Com surpresa, apercebe-se que por aquele quartel passavam filhos de algo, “filhos de gente importante, bastante influentes para que os filhos ali passassem o serviço militar, sem o risco e o inconveniente da guerra colonial. Havia mesmo aqueles que entravam e saíam trajando civilmente e que, à porta do quartel, deixavam estacionados Ferrari e outros carros idênticos, que deixavam transparecer a vida abastada dos seus proprietários” (p. 29).

O Traquina levanta aqui uma questão que também tem a ver a natureza não-democrática do Estado Novo: nem todos éramos iguais perante a Pátria; o dinheiro, o estatuto social e a influência política foram usados, nessa época (como noutras), para safar alguns jovens portugueses (ligados, directa ou indirectamente, aos círculos da elite dirigente) das agruras de África e sobretudo da guerra colonial… 0 Traquina não pertencia a esse grupo de gente de excepção: por Ordem de Serviço de 13 de Setembro de 1967 é mobilizado para a então Província da Guiné. Em Fevereiro do ano seguinte, foi então juntar-se à sua futura CCaç 2382, que estava em formação na sua Abrantes natal…

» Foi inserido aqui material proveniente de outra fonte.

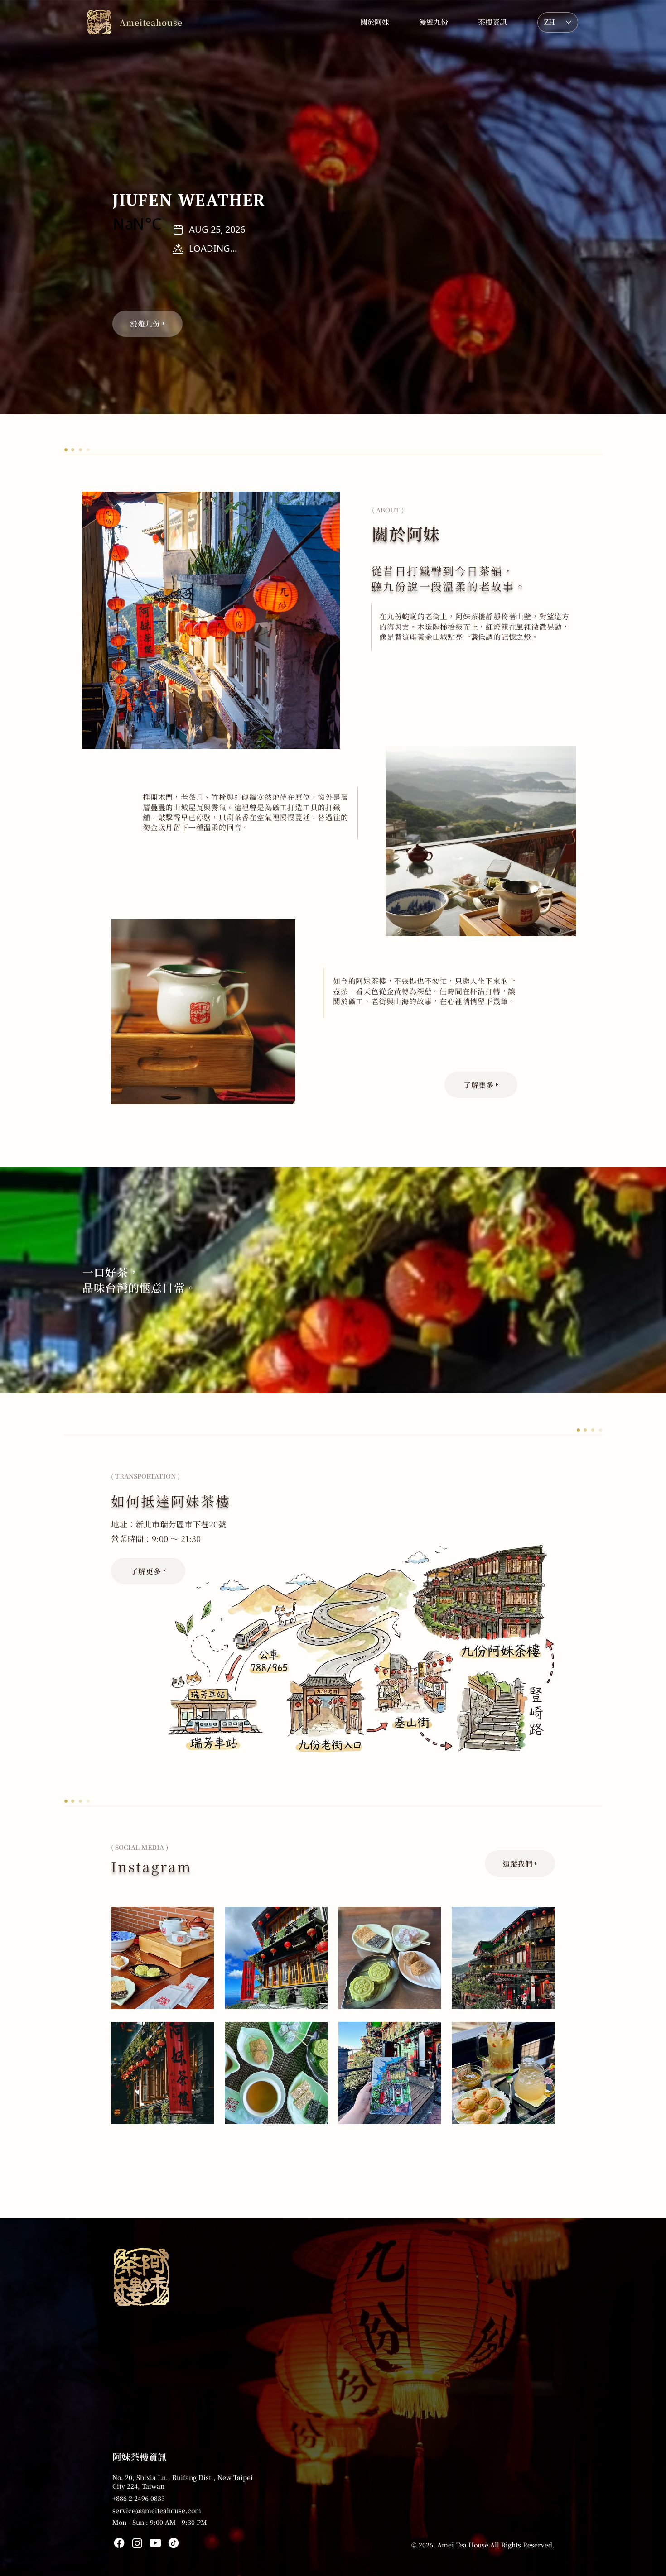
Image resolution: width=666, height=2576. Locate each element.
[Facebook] (119, 2543)
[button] (492, 22)
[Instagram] (137, 2543)
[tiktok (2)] (173, 2543)
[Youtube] (155, 2543)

Há um capítulo dedicado ao RI 2, em Abrantes, por onde terão passado muitas dezenas de milhares de militares destinados aos TO de Angola, Guiné e Moçambique, e ao IAO (Instrução e Adaptação Operacional) da CCAÇ 2382 (pp. 31-42). Também em Abrantes havia um café chamado Pelicano, ponto de encontro de militares, a lembrar um outro futuro Pelicano, o de Bissau. Na véspera da noite da partida o Fur Mil Ramiro de Sousa Duarte não parou de tocar, na sua viola, e de cantar, de viva voz, a canção então em voga, candidata portuguesa ao Festival da Eurovisão, “O vento mudou e ela não voltou”… Menos de um ano depois, o Duarte era um dos que estava na lista daqueles que não mais voltariam, com vida, à sua terra, nem voltariam a rever o Pelicano de Abrantes… Premonitoramente ou não, por inciativa do Duarte tinha sido criada em Nhacra, lá no cu de judas, um pequena cantina militar a que foi dado o nome de Pelicano (pp. 45/46).

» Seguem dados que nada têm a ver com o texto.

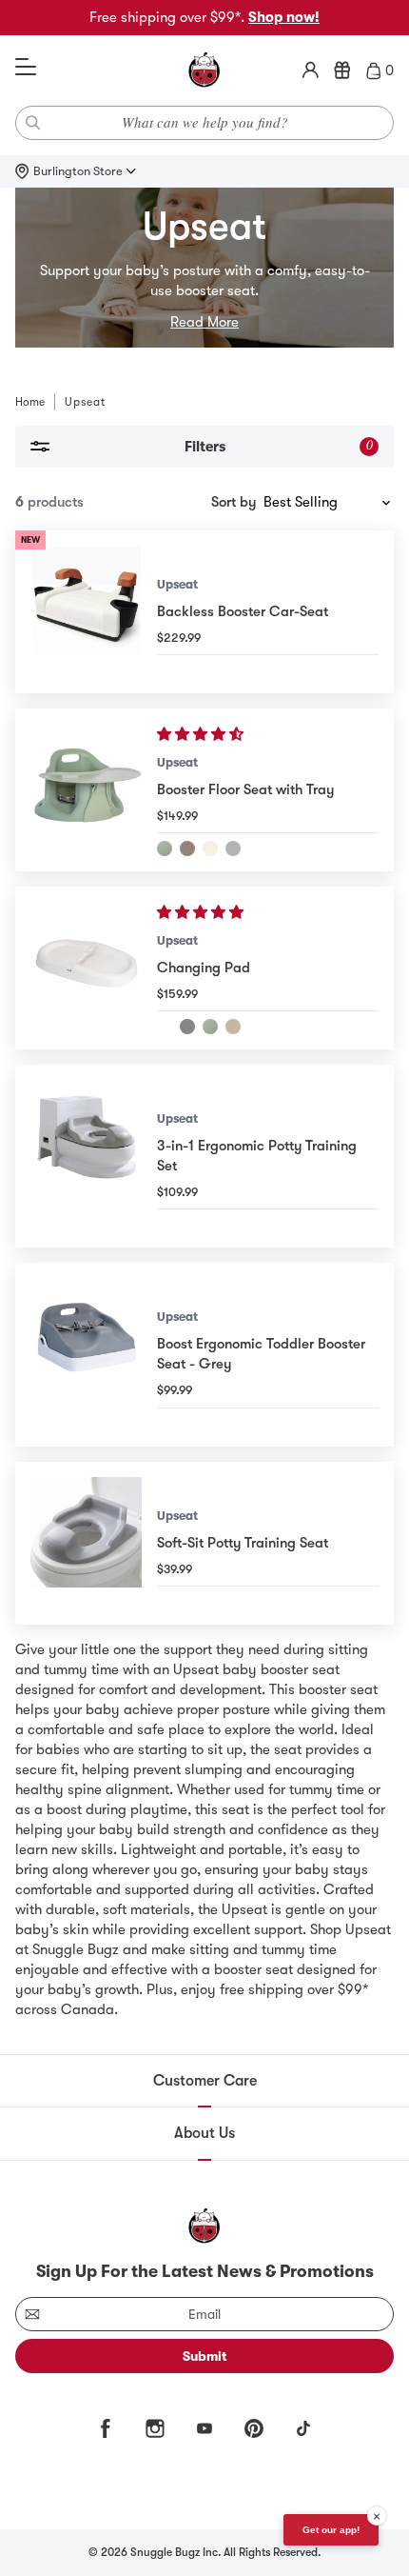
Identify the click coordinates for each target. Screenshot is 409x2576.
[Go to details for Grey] (233, 848)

Voltando ao IAO, e nomeadamente às experiências daqueles, como eu, que conheceram o Campo Militar de Santa Margarida … Quem não se lembra das brincadeiras estúpidas que fazíamos à noite, como os “golpes de mão ao bivaque do inimigo”, para roubar comida e bebida ? Numa dessas simulações da guerra da Guiné, debaixo de uma saraivada de pedras, espetei uma vez com um tiro de mauser, com bala de madeira, no traseiro do desgraçado de um cabo miliciano que se meteu à minha frente, no meio da noite e do alvoroço… Dezenas de estilhaços de madeira tiveram que retirados à pinça, pelo enfermeiro, ao longo de toda a noite… Prometi a mim mesmo nunca mais usar a merda de uma espingarda, até por que eu tinha a esquisita especialidade de Atirador de Armas Pesadas de Infantaria… Pensei, ingenuamente, que iria passar na Guiné uma missão tranquila, a afinar a pontaria dos morteiros 81 e 107…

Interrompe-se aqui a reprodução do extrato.